--- EXERCISE BRIEF ---
Set down exactly the lines in the records below that run from the line with "You are a computer-use agent. The image size is (269, 113)." to the line with "Task: Click the vertical scrollbar thumb", inclusive, and nothing more.

DATA EXTRACT START

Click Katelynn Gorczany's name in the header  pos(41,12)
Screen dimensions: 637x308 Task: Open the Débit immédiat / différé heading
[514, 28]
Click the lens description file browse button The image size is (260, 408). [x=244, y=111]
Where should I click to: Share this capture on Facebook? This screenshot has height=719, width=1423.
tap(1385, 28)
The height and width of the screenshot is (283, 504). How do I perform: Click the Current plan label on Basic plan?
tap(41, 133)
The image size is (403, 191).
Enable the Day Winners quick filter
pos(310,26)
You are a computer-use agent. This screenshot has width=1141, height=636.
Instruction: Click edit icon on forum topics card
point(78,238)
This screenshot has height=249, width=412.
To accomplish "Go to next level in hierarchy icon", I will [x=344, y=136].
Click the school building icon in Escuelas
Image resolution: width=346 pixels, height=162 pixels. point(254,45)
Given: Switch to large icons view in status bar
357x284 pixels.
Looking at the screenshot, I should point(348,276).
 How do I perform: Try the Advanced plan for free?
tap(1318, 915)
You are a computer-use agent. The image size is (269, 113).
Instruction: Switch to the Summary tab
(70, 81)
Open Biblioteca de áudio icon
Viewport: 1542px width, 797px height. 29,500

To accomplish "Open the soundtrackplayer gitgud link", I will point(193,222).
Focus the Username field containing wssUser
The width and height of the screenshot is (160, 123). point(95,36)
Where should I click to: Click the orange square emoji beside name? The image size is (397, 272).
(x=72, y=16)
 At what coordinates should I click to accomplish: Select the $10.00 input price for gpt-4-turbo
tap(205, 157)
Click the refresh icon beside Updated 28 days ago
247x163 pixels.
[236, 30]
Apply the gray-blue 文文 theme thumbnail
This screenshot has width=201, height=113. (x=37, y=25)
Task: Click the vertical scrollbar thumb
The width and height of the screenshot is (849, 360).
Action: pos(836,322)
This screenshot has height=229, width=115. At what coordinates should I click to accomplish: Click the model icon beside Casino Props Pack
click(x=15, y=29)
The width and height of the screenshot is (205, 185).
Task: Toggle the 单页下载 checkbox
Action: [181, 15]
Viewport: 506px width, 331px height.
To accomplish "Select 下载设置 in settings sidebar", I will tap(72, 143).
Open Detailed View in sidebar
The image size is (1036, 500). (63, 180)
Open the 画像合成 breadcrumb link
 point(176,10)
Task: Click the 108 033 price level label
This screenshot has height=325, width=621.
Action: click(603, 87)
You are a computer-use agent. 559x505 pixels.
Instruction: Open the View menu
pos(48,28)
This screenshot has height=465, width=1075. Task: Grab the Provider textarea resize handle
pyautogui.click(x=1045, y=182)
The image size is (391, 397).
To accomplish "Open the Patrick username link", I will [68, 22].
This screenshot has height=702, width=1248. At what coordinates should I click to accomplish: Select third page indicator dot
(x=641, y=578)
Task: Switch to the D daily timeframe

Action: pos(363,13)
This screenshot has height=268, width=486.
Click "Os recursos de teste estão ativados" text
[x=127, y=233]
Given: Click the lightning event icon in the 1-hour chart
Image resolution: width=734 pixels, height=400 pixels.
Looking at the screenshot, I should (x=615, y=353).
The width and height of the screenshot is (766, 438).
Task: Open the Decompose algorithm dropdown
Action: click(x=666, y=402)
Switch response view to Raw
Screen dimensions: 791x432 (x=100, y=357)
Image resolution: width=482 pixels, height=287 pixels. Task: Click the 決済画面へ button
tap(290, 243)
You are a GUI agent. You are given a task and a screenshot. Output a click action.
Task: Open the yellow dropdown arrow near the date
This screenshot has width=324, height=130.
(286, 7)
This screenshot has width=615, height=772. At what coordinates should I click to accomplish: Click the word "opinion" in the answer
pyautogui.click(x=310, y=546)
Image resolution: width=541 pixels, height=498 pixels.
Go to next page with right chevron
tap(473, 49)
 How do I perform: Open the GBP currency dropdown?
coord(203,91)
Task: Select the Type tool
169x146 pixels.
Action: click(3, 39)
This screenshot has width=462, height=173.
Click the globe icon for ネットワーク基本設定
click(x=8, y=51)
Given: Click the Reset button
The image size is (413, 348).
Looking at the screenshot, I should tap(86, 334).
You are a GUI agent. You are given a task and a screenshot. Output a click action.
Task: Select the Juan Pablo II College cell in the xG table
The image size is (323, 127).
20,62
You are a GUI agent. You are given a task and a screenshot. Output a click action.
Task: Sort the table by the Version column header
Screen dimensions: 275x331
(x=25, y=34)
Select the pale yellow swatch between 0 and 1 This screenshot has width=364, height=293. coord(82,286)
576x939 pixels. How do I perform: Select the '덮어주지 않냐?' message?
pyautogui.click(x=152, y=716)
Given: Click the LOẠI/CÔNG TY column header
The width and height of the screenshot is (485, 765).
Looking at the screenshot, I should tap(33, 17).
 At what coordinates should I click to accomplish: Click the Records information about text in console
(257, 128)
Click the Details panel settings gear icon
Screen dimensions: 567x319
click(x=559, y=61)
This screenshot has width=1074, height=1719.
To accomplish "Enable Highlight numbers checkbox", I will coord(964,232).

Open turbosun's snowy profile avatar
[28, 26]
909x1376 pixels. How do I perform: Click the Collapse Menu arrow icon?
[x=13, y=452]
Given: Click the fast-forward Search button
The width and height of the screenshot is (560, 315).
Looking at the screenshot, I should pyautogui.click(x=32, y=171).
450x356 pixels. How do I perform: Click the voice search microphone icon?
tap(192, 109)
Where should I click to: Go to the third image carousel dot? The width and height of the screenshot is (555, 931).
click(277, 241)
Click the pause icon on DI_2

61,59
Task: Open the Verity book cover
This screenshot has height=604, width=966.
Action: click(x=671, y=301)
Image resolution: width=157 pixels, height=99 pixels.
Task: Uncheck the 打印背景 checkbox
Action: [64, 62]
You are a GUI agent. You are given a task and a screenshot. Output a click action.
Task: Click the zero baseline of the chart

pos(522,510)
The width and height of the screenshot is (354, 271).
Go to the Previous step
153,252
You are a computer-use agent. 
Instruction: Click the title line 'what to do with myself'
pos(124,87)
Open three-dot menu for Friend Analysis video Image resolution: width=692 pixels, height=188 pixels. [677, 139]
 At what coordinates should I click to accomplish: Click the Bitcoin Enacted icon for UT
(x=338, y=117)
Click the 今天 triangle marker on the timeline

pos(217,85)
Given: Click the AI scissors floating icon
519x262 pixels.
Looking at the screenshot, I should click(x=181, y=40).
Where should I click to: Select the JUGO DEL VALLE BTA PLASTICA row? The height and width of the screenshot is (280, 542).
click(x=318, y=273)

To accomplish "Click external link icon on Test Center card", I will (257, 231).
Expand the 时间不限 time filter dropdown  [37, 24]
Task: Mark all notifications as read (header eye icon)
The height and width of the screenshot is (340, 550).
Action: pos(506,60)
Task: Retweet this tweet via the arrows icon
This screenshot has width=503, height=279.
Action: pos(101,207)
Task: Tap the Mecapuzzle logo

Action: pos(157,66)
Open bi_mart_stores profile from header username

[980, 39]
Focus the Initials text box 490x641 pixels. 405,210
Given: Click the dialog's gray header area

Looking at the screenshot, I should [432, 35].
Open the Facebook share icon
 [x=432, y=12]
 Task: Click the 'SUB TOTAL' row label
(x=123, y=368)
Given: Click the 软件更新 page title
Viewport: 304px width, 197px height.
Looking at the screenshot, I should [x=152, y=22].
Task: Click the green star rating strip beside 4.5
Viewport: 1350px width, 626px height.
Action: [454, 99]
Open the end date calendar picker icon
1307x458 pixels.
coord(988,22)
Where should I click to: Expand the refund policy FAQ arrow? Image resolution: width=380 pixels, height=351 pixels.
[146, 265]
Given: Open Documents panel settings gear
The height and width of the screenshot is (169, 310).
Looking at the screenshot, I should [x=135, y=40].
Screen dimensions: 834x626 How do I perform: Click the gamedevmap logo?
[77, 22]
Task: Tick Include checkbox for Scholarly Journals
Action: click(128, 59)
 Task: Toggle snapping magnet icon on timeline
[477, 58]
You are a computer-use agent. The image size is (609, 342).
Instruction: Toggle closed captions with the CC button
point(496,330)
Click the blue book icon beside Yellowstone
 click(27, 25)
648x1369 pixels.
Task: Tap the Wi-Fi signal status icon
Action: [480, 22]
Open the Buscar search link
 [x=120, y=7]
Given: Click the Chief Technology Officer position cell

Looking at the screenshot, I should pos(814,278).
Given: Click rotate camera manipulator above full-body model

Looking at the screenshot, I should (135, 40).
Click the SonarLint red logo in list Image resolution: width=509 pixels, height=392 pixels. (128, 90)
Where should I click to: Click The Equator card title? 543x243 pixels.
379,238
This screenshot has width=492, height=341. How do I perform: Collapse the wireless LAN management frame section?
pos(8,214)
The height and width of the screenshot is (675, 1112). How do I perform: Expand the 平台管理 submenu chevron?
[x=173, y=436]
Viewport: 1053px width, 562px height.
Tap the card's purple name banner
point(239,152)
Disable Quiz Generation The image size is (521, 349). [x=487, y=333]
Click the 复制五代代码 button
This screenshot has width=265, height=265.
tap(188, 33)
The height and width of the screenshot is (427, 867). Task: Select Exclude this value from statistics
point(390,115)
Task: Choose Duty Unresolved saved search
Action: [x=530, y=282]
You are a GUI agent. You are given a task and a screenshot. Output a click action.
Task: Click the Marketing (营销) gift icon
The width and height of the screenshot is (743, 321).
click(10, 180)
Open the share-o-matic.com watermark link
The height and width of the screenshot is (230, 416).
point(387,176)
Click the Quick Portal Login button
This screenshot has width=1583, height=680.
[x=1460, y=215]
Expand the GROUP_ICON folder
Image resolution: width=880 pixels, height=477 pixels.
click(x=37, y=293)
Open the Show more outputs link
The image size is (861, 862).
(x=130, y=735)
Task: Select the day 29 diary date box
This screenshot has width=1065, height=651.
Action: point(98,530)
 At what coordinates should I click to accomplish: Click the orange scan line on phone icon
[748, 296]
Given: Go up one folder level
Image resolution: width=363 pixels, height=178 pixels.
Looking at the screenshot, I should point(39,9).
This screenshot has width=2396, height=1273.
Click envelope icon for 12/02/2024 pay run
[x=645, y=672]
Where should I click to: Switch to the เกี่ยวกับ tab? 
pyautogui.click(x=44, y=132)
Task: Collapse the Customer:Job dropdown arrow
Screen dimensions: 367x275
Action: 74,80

DATA EXTRACT END

--- RESPONSE TO THIS EXERCISE ---
You are a computer-use agent. The image size is (269, 113).
Instruction: Switch to the Summary tab
(70, 81)
Open Biblioteca de áudio icon
Viewport: 1542px width, 797px height. 29,500

To accomplish "Open the soundtrackplayer gitgud link", I will point(193,222).
Focus the Username field containing wssUser
The width and height of the screenshot is (160, 123). point(95,36)
Where should I click to: Click the orange square emoji beside name? The image size is (397, 272).
(x=72, y=16)
 At what coordinates should I click to accomplish: Select the $10.00 input price for gpt-4-turbo
tap(205, 157)
Click the refresh icon beside Updated 28 days ago
247x163 pixels.
[236, 30]
Apply the gray-blue 文文 theme thumbnail
This screenshot has width=201, height=113. (x=37, y=25)
Task: Click the vertical scrollbar thumb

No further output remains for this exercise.